Inflammation and oxidative stress contribute to the development of diabetic nephropathy (DN). Baicalin (BA) shows renal protection against DN through its anti-inflammatory and anti-oxidant properties. However, the molecular mechanism by which BA exerts the therapeutic effects on DN remains to be investigated.
The db/db mice and high glucose (HG)-induced HK-2 cells were used as the in vivo and in vitro model of DN, respectively. The effects of BA were assessed by detecting the related blood and urine biochemical parameters, kidney histopathology, inflammatory cytokine production, oxidative stress indicators, and apoptosis. Cell viability and apoptosis were detected by CCK-8 assay and TUNEL assay, respectively. Related protein levels were measured by an immunoblotting method.

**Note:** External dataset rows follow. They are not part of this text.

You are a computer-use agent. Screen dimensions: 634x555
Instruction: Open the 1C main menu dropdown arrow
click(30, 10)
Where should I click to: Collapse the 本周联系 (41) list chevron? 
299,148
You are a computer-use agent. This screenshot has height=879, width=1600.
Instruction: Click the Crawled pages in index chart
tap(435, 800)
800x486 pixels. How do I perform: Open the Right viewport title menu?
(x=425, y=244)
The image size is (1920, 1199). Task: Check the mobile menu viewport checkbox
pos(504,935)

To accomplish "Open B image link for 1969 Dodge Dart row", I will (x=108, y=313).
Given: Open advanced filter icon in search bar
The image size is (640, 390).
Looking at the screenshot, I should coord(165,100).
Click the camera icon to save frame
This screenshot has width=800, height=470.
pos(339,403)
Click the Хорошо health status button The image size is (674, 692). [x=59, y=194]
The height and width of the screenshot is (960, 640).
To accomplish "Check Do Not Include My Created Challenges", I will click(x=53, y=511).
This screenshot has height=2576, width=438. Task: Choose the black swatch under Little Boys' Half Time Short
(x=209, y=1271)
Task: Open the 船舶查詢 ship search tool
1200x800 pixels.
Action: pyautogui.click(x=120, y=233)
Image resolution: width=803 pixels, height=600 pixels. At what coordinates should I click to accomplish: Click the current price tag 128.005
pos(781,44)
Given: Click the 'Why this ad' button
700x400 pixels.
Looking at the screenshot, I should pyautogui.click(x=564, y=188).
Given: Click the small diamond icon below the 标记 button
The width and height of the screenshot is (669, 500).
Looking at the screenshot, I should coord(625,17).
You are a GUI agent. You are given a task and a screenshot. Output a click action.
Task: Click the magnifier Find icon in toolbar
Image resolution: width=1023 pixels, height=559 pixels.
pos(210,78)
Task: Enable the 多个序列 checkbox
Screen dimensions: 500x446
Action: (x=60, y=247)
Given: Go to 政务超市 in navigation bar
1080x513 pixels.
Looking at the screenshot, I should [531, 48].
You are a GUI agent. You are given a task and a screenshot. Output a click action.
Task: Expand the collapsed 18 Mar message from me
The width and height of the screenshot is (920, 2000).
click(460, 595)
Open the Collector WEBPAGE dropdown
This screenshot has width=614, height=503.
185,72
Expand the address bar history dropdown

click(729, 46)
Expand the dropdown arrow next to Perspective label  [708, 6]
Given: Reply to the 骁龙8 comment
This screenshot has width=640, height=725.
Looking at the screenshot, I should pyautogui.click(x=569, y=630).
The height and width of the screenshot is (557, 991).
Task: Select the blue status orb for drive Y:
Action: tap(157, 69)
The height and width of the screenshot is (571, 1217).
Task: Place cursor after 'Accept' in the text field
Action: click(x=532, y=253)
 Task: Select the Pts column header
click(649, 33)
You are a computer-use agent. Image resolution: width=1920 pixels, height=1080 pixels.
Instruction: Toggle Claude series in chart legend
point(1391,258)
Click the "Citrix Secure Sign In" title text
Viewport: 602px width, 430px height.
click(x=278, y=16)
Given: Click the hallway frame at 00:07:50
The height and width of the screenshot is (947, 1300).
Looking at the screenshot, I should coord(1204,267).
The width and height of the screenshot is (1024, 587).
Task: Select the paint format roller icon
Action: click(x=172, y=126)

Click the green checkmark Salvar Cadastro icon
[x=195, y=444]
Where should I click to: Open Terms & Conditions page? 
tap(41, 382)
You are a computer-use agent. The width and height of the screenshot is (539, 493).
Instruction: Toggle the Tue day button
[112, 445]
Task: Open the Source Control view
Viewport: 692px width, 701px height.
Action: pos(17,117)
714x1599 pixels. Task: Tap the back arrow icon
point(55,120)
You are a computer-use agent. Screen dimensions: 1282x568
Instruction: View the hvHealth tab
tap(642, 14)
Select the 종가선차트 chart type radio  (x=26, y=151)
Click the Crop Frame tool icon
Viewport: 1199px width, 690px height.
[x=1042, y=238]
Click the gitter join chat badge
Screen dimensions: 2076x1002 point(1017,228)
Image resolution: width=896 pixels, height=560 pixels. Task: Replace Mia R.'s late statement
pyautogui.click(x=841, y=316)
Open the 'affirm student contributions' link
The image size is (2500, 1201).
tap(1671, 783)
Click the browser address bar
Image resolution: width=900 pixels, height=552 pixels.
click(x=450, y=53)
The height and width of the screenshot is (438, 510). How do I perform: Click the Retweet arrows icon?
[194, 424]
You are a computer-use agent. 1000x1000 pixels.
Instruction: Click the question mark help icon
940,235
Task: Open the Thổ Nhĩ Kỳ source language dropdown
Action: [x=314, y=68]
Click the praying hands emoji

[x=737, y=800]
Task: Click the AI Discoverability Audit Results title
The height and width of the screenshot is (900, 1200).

In db/db model mice, BA reduced serum glucose concentration, decreased blood lipid levels, ameliorated kidney functions, and decreased histopathological changes in kidney tissues. BA also alleviated oxidative stress and inflammation in db/db mice. In addition, BA blocked the activation of sphingosine kinases type 1/sphingosine 1-phosphate (SphK1/S1P)/NF-κB pathway in db/db mice. In HK-2 cells, BA hindered HG-induced apoptosis, oxidative stress and inflammation, while overexpression of SphK1 or S1P could reverse these effects. BA alleviated HG-induced apoptosis, oxidative stress and inflammation in HK-2 cells through the S1P/NF-κB pathway. Furthermore, BA blocked the NF-κB signaling by diminishing p65 nuclear translocation via the SphK1/S1P pathway.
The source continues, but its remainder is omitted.